If in doubt about how to submit, see SUBMISSION_GUIDELINES file.

In this exercise, we'll be taking ordinary Ruby libraries and giving them nice
web service APIs.  The goal will be to experiment a bit with building 
web services and clients, as well as integrating with some third party software.

This exercise is pretty open ended, but please follow the guidelines listed
below.

== GUIDELINES

- You will be building two things: An HTTP based web service that interacts with
  an open source Ruby library of your choosing, and a simple client to consume
  your service.  Your client code should go in a folder called client/ and your
  server code should be in a folder called server/

- On the server side, you may use any web framework you'd like, but either
  Sinatra or Rails 3 are recommended.

- On the client side, you may use any HTTP client you'd like.  It's recommended
  to take a look at the standard library open-uri, as well as the ruby gems
  rest-client and httparty.

- You may use any data serialization format you'd like, but JSON is preferred
  over YAML and XML.  Not all services will require data serialization, of
  course.

- It's mostly up to you as to what your web service does, as long as it
  integrates in a non-trivial way with some third party library. It could either
  simply map remote calls to the underlying library's API, or do some
  interesting that's built on top of the library you use.

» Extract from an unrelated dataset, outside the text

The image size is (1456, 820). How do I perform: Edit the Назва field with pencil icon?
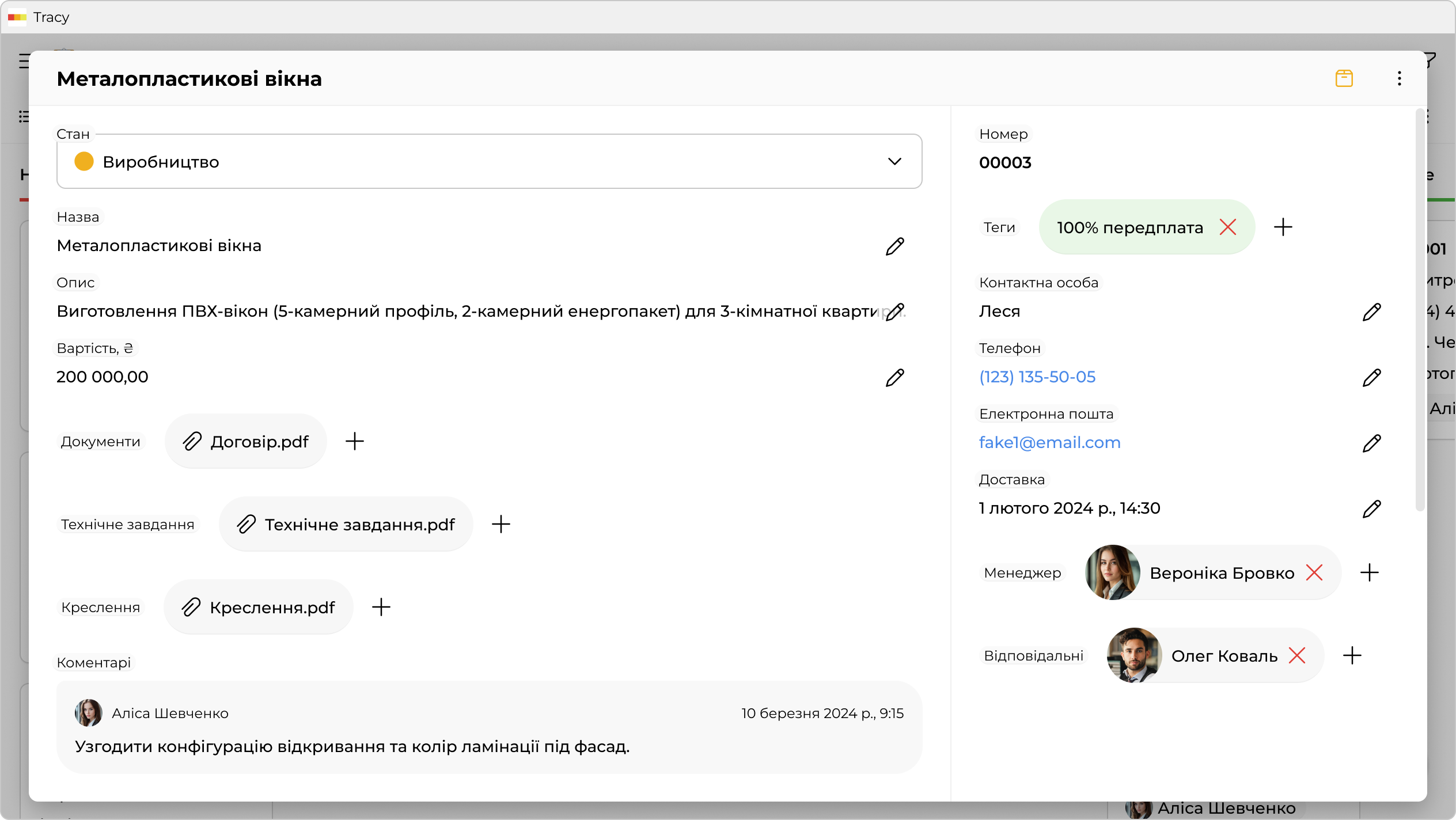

- Use idiomatic Ruby conventions as much as possible.  Throughout the session, 
  writing code well is as important as meeting the requirements.  But don't be
  afraid to ask for help, perfection is not expected in a first submission.

- Try to pick a realistic project, one that someone might actually want to use.
  Avoid contrived scenarios where possible.  Include a good example file that
  demonstrates your client interacting with your server.

- Avoid duplicating the work of other students.  Announce on the mailing list
  what you're planning to build, and add a description to the notes section 
  on the assignment's page in university-web.

== EXAMPLES

The following two projects meet the guidelines described above.

- A Sinatra based web service that returns a nicely formatted PDF report when 
  given some JSON data.

- A Rails 3 web service that converts Markdown formatted text into HTML.

Please come up with a project of your own, and if in doubt, just ask whether the
idea is reasonable.

== QUESTIONS?

Hit up the mailing list or IRC.  RMU exercises are left deliberately open ended,
and often benefit from some discussion before, during, and after you work on
them.

If you have little experience with web programming, please let me know and I'll
collect some resources for you to get you up to speed.  Not a ton of knowledge
is needed to work through this exercise.